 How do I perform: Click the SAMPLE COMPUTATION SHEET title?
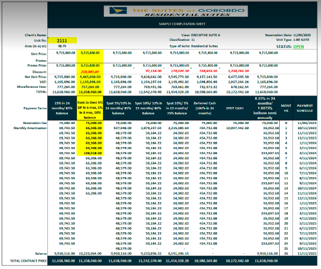161,24
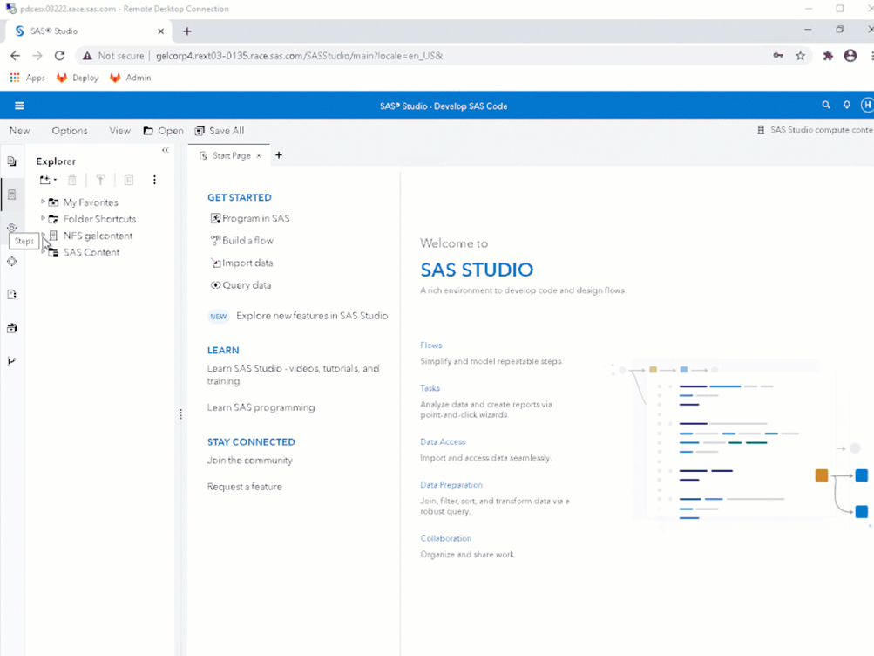Image resolution: width=874 pixels, height=656 pixels.
Task: Expand the Folder Shortcuts tree node
Action: pos(44,218)
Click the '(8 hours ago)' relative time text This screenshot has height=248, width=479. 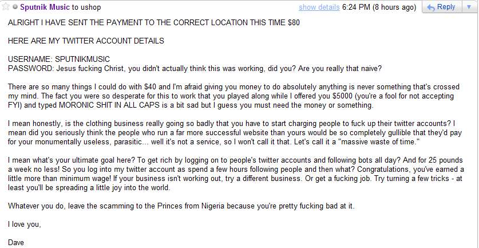(395, 7)
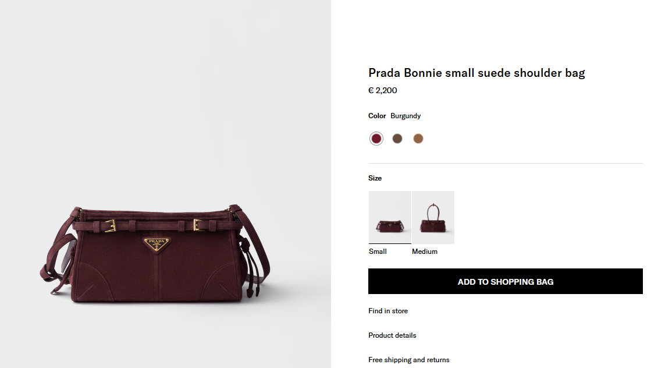Click the "Small" size text label

coord(378,252)
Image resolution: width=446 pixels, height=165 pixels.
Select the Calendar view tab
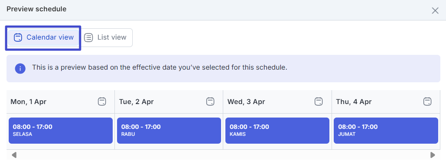point(44,37)
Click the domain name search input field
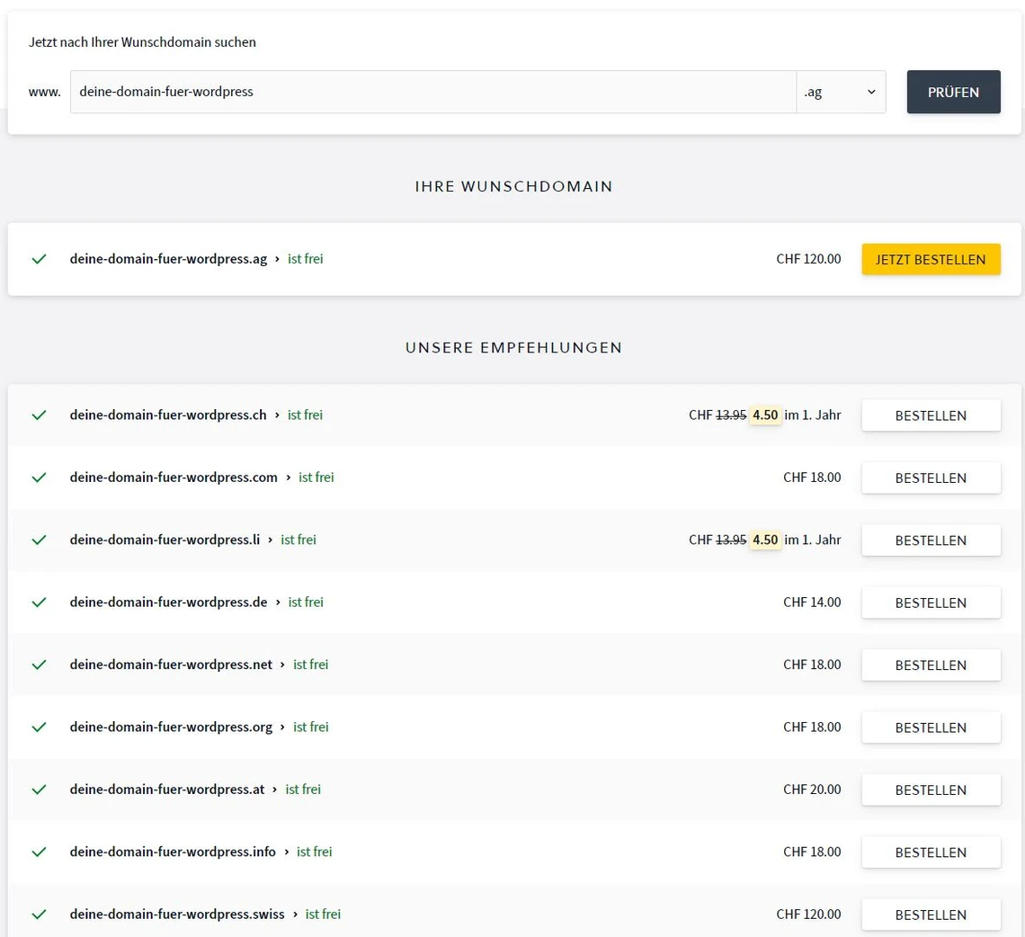Image resolution: width=1025 pixels, height=937 pixels. [432, 92]
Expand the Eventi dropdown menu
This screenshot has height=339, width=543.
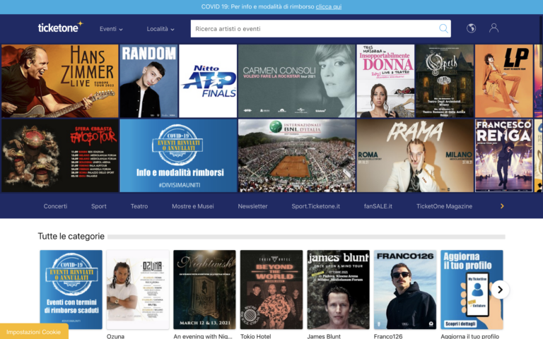(111, 29)
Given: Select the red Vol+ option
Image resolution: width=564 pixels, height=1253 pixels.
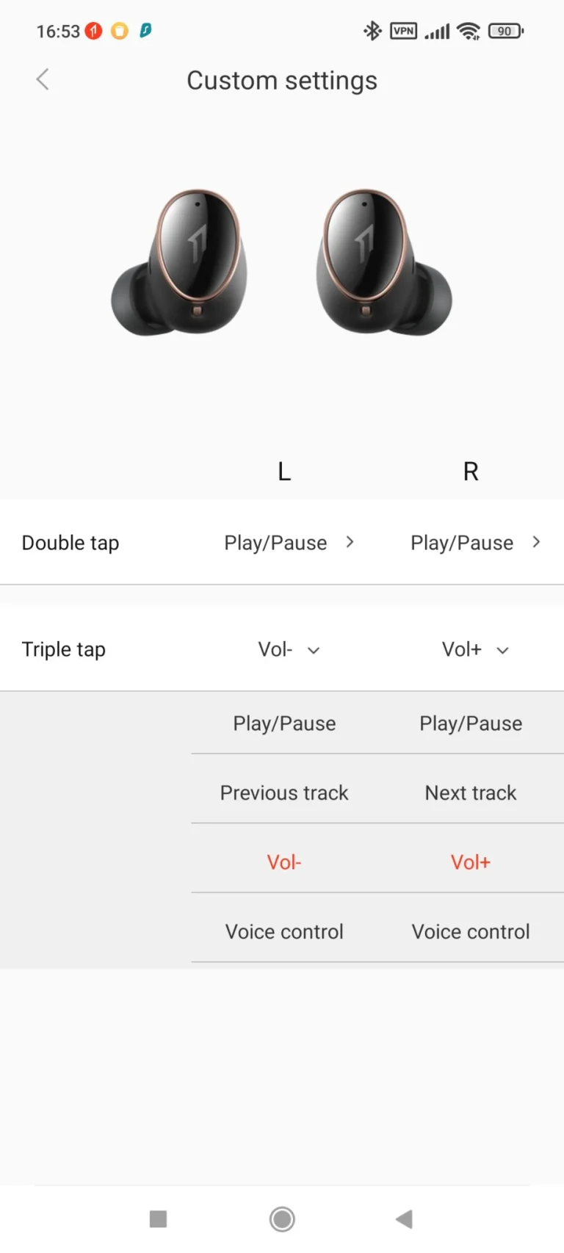Looking at the screenshot, I should (x=471, y=862).
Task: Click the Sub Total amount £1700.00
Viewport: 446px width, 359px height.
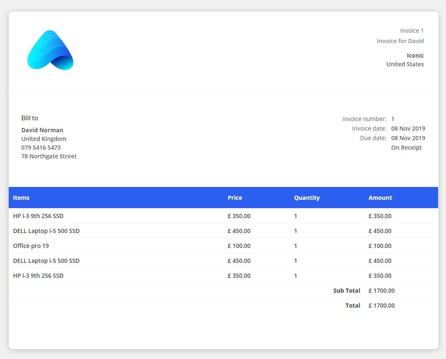Action: click(381, 290)
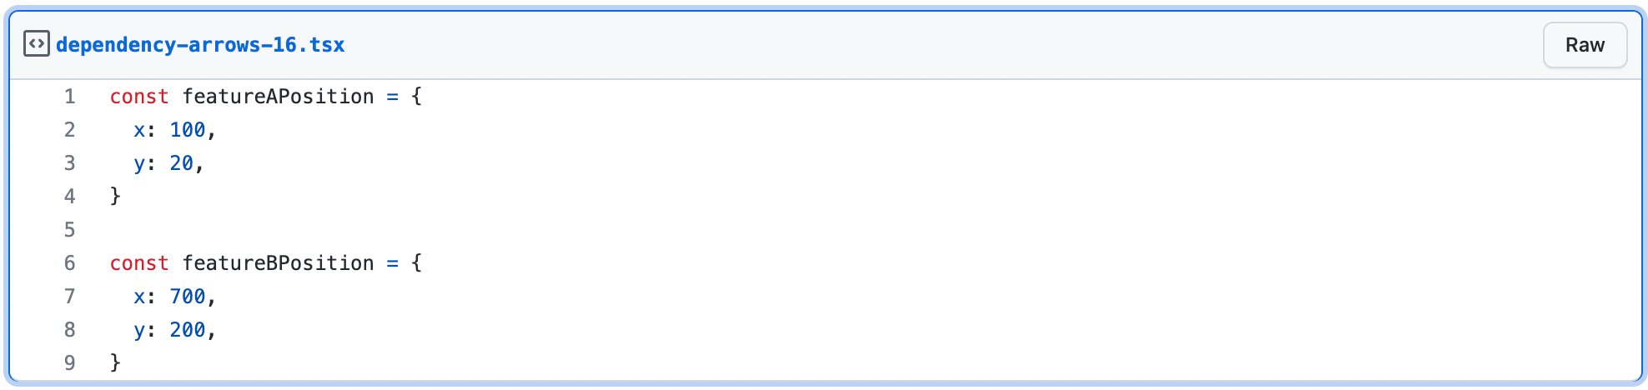Select line number 9

(x=70, y=363)
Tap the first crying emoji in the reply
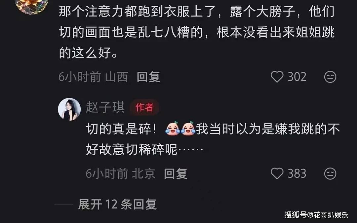Viewport: 357px width, 223px height. click(172, 129)
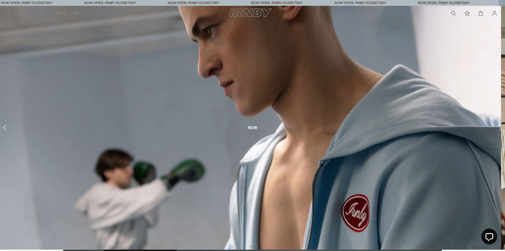
Task: Click first NOW OPEN: IRNBY KUZNETSKY announcement
Action: pos(27,3)
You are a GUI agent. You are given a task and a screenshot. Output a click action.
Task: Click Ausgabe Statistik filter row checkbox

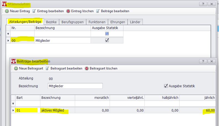pos(107,34)
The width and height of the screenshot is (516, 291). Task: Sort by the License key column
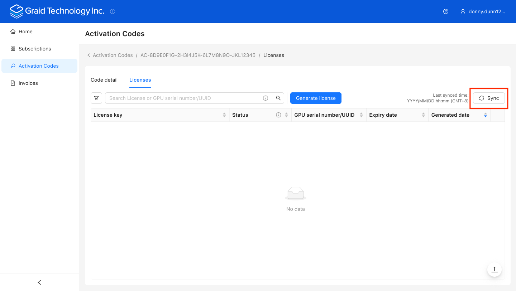224,115
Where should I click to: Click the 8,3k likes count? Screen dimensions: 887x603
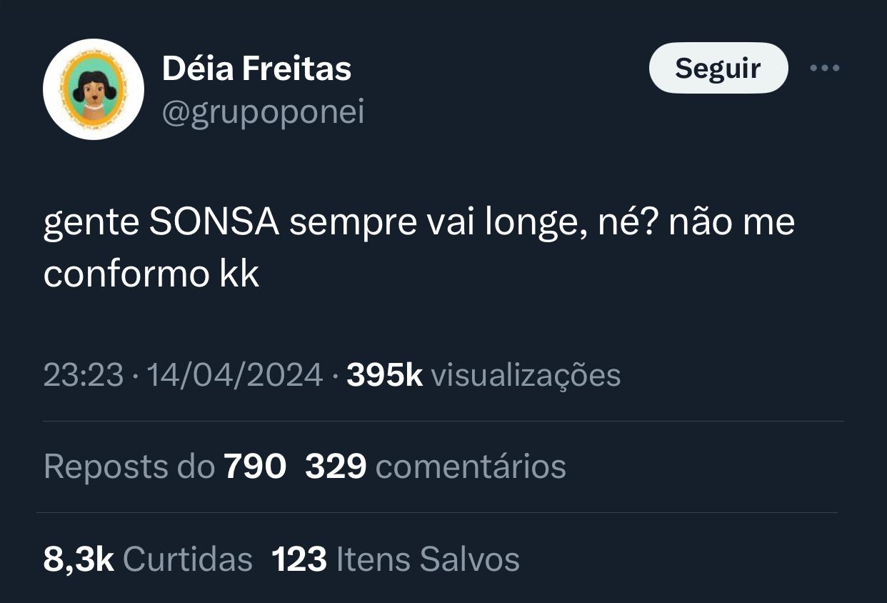point(79,559)
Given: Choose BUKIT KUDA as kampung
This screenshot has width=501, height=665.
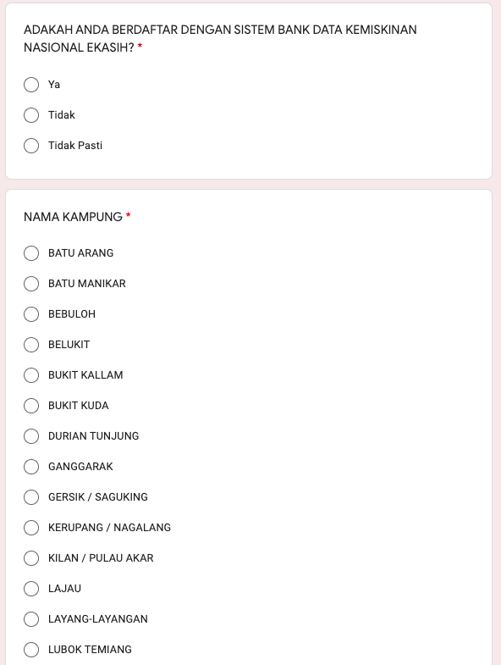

### WORK INSTRUCTIONS
Leave every picture out and retype exactly the lines of the records above from the one holding "You are a GUI" through the last, both ends included and nothing besides.

### SOLUTION FOR THIS TASK
You are a GUI agent. You are given a task and a screenshot. Output a click action.
Task: Click Ausgabe Statistik filter row checkbox

pos(107,34)
The width and height of the screenshot is (516, 291). Task: Sort by the License key column
224,115
Where should I click to: Click the 8,3k likes count? Screen dimensions: 887x603
point(79,559)
Given: Choose BUKIT KUDA as kampung
This screenshot has width=501, height=665.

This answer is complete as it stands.